WORK INSTRUCTIONS = No pictures should be carried over. Output all other parts of the entries verbatim.

PROVIDED RECORDS =

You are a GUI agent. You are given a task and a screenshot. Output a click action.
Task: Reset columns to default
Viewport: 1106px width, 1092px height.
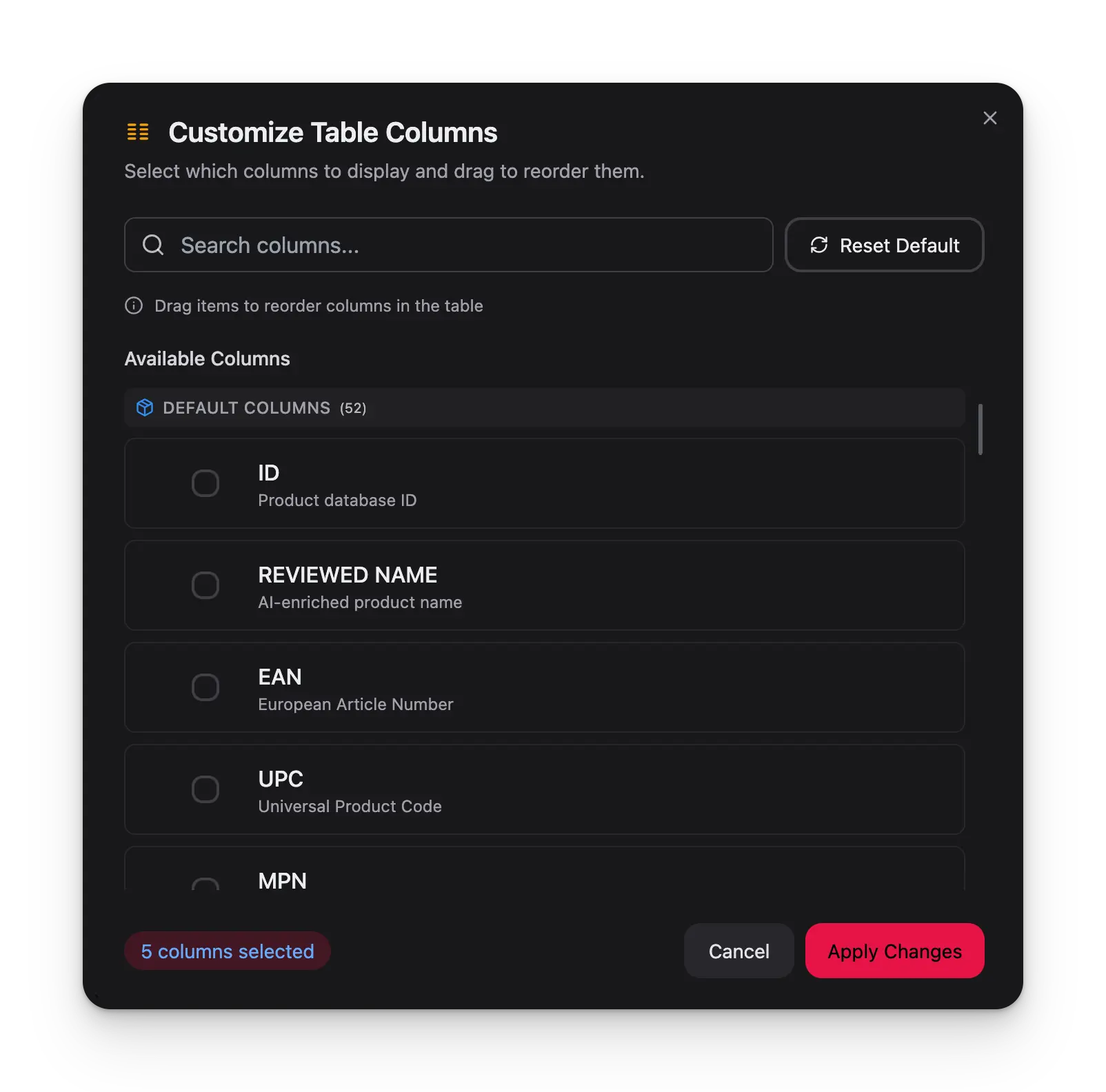point(885,245)
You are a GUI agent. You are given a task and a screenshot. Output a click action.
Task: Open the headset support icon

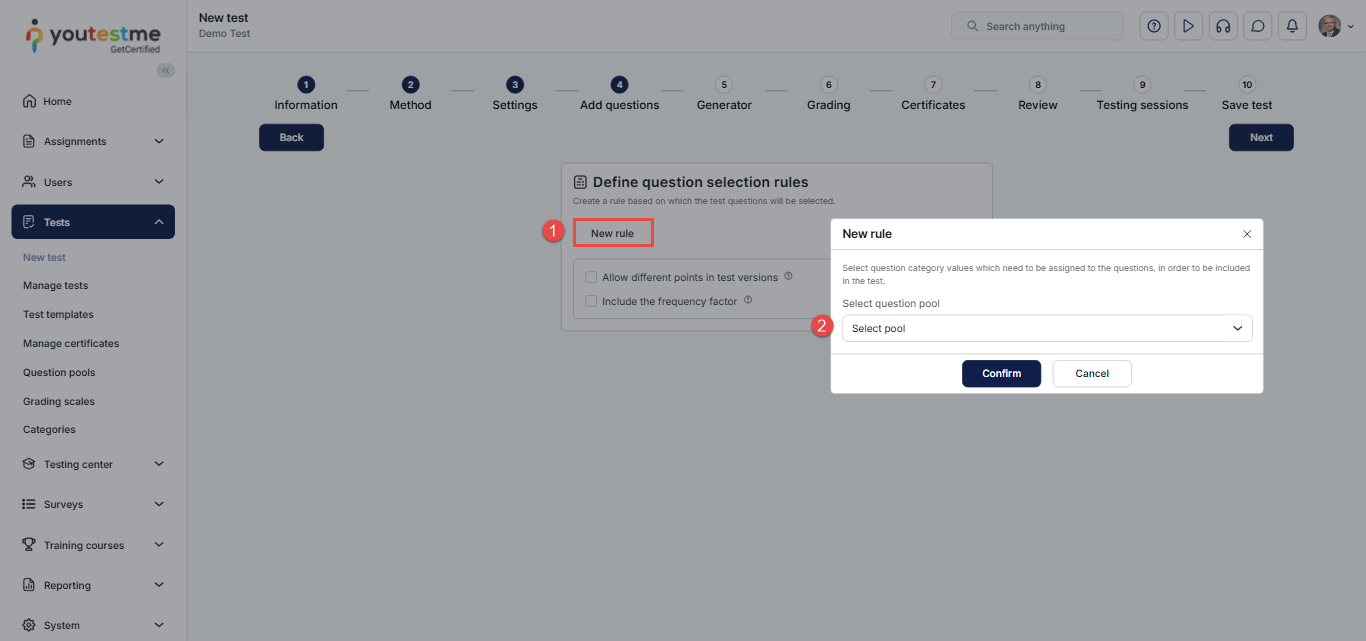1222,27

THE COMPLETED TASK =
You are a GUI agent. You are given a task and a screenshot. Output a click action.
Task: Reset columns to default
Viewport: 1106px width, 1092px height.
point(885,245)
You are a GUI agent. You are given a task and a screenshot. Output a click action.
Task: Open the headset support icon

1222,27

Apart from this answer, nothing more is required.